- [The exercise]: Reproduce the rows from the line with "The height and" up to and including the line with "Open Velg/endre sete", swapping "screenshot" for "screen capture" and changing nothing else. Leave out the pictures.

- [Records]:
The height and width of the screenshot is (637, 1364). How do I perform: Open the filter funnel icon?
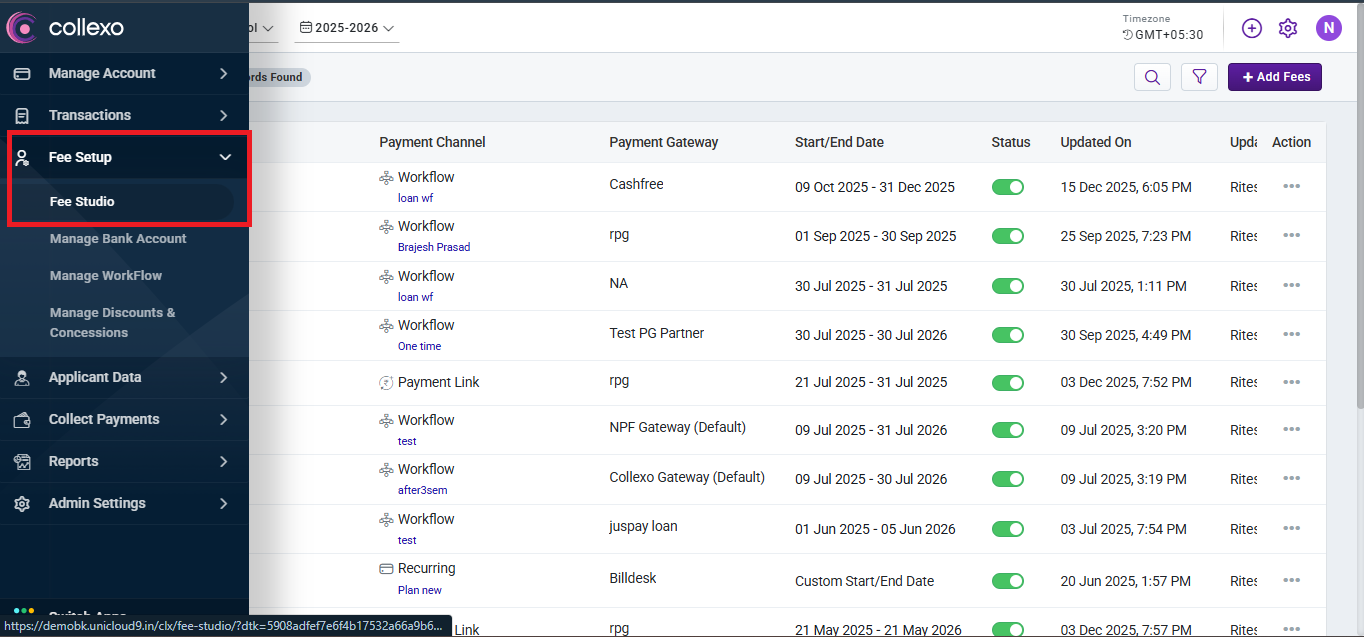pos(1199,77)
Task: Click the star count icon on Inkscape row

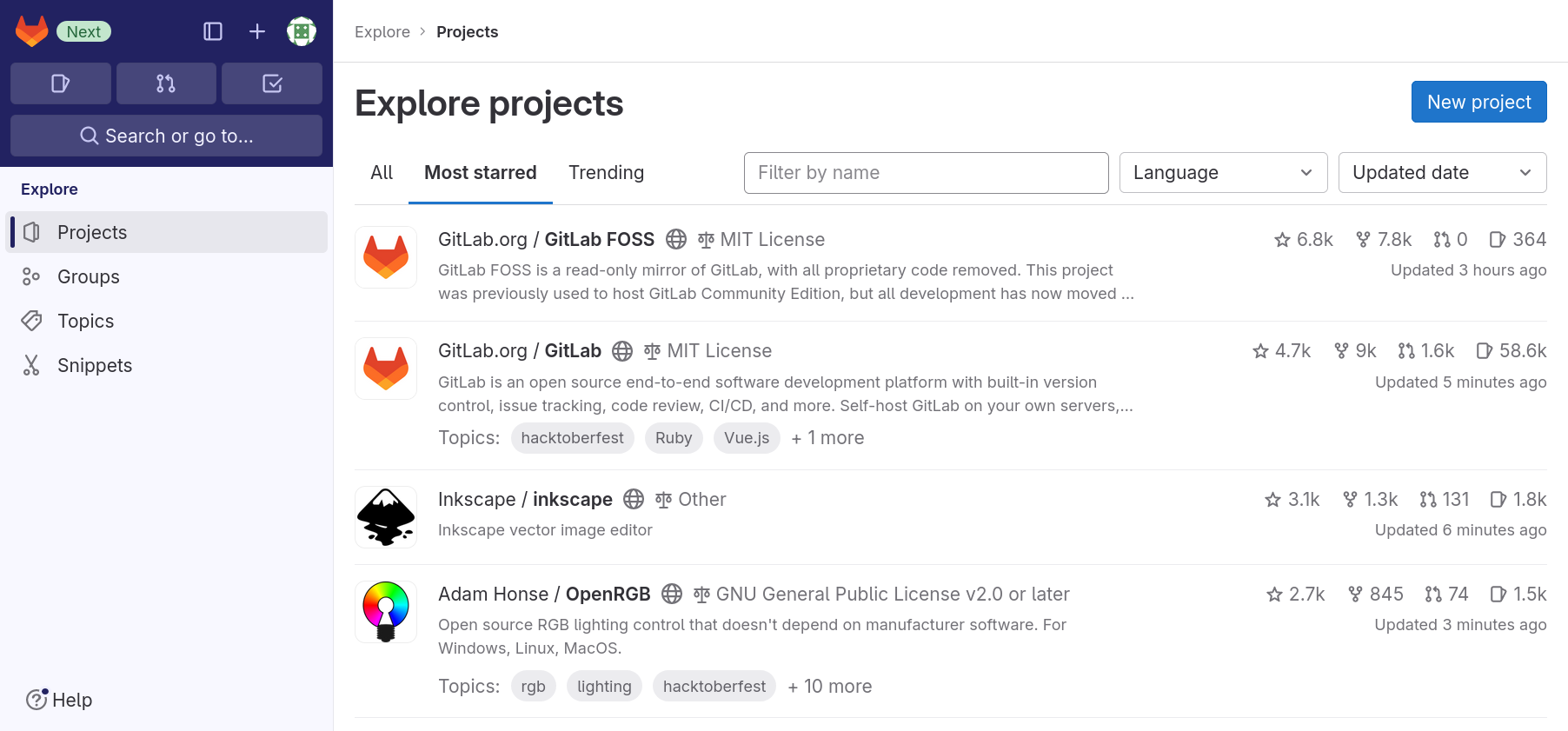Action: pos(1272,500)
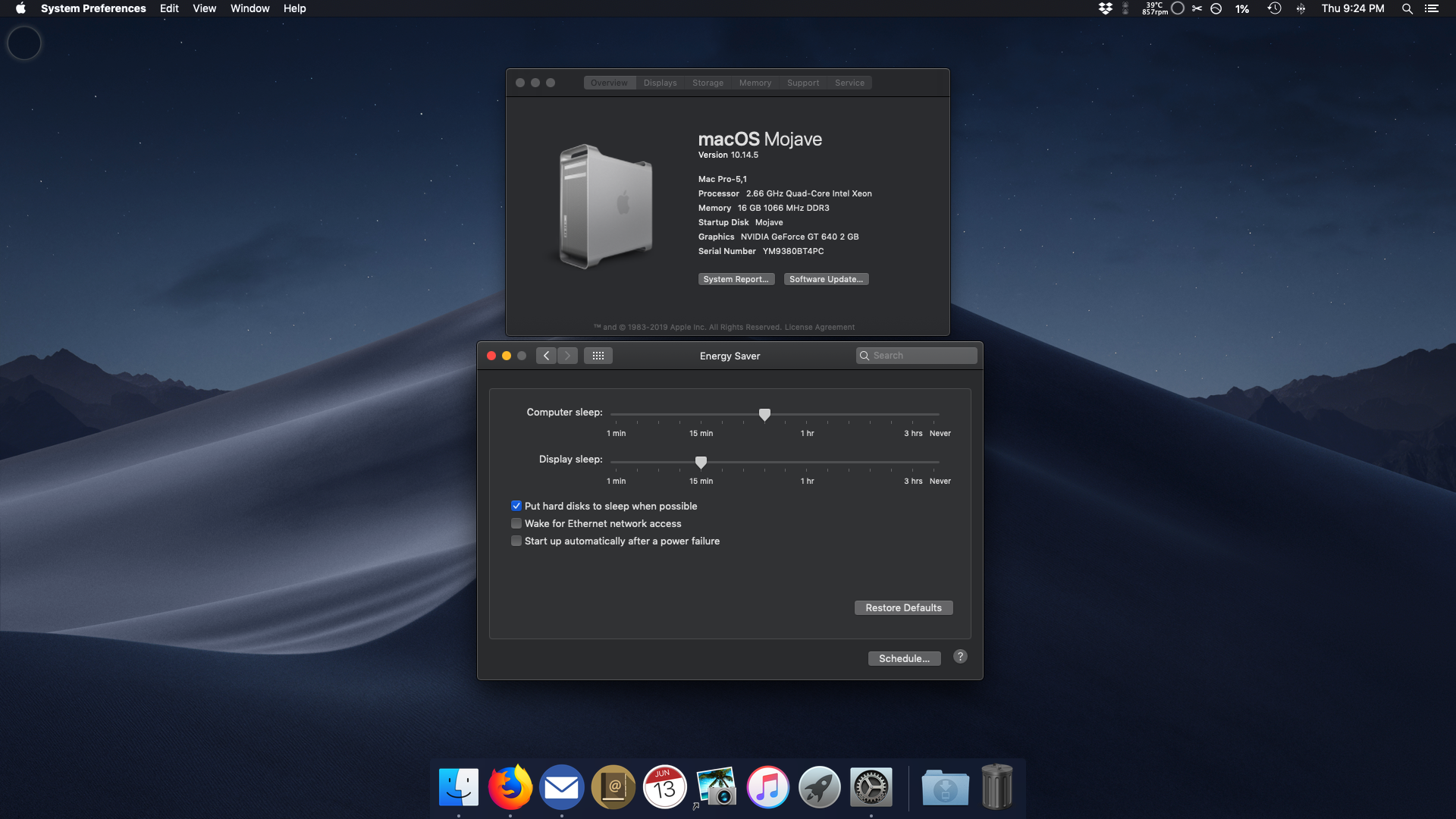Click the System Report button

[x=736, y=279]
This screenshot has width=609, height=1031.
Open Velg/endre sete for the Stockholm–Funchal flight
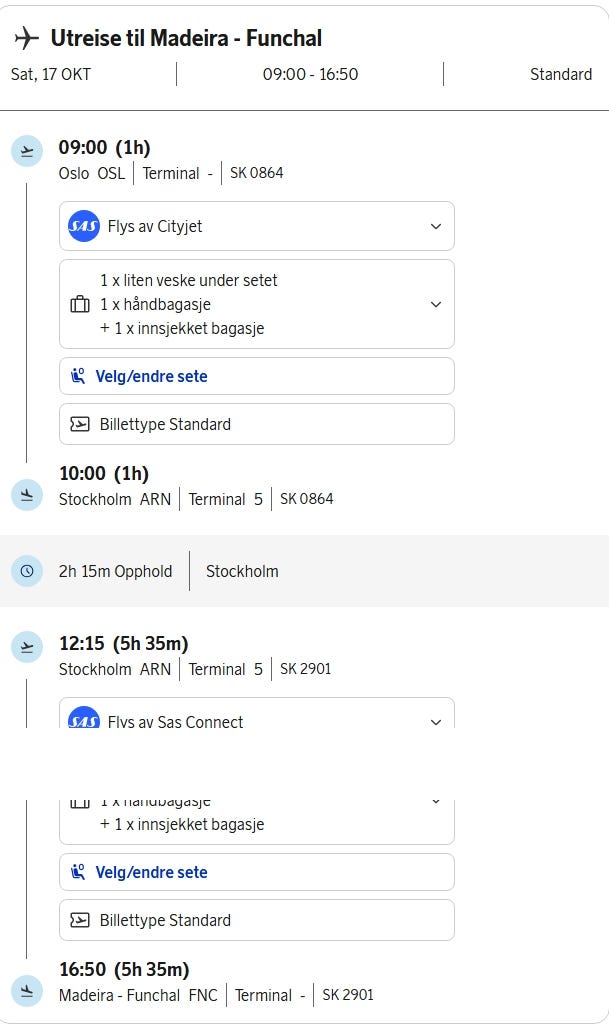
...
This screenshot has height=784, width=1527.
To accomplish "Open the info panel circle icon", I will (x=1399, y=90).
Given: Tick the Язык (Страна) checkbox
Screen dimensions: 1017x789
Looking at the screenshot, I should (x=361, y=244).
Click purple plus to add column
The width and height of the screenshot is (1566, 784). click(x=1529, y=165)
==
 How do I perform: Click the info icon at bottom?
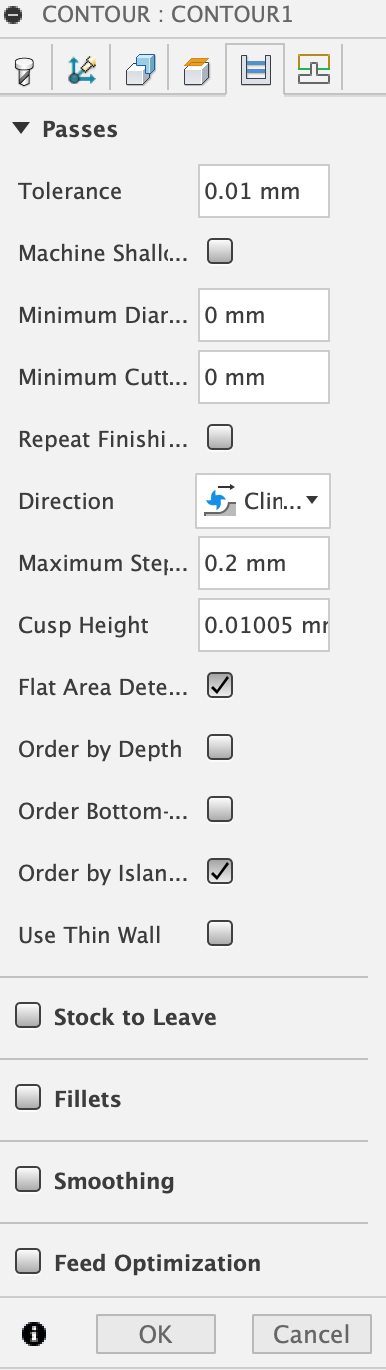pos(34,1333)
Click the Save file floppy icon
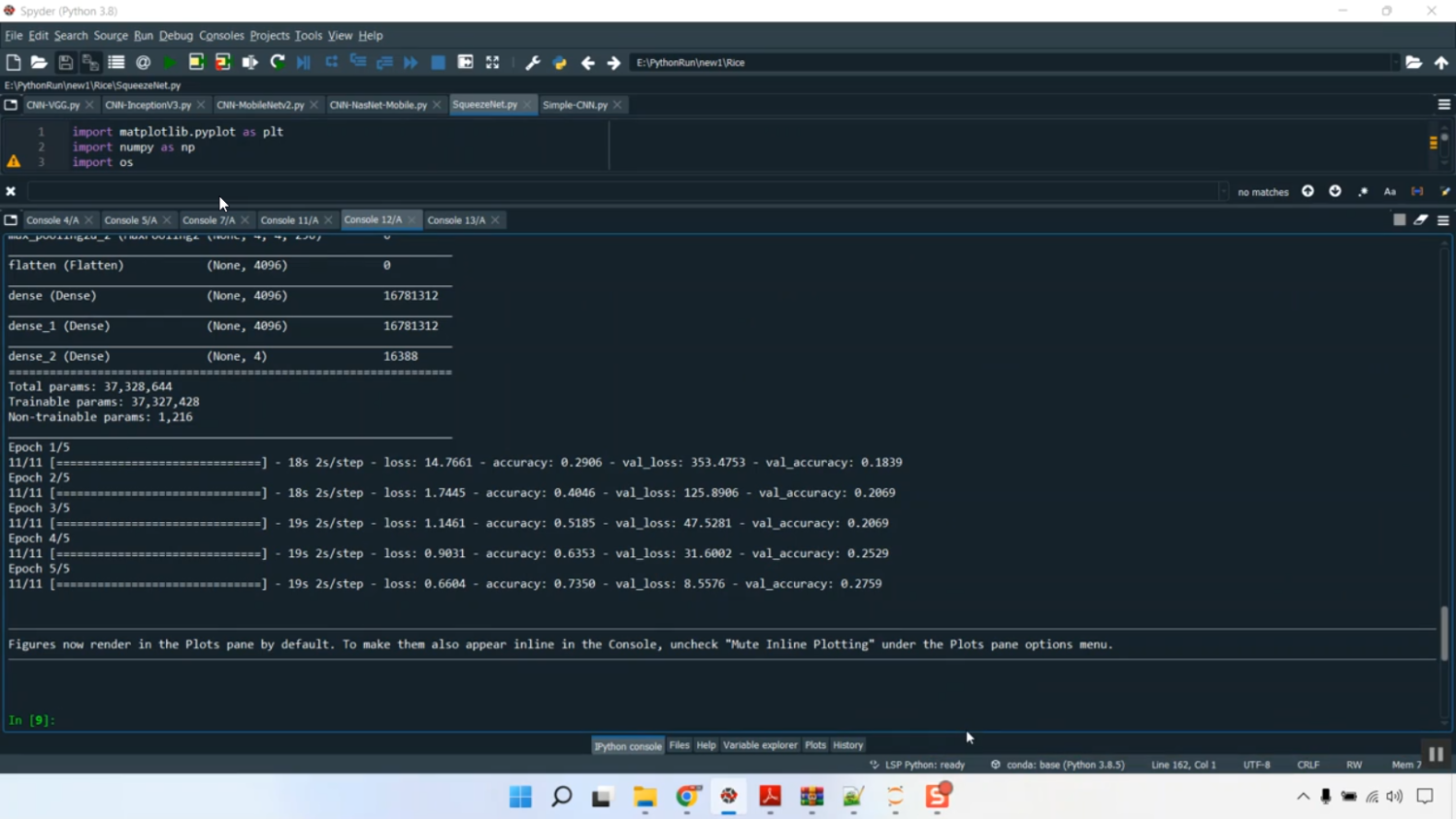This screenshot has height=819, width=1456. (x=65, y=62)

- [Worked answer]:
The height and width of the screen capture is (637, 1364). How do I perform: Open the filter funnel icon?
pos(1199,77)
Task: Click the star count icon on Inkscape row

Action: pos(1272,500)
Click the System Report button

[x=736, y=279]
This screen capture has width=609, height=1031.
Open Velg/endre sete for the Stockholm–Funchal flight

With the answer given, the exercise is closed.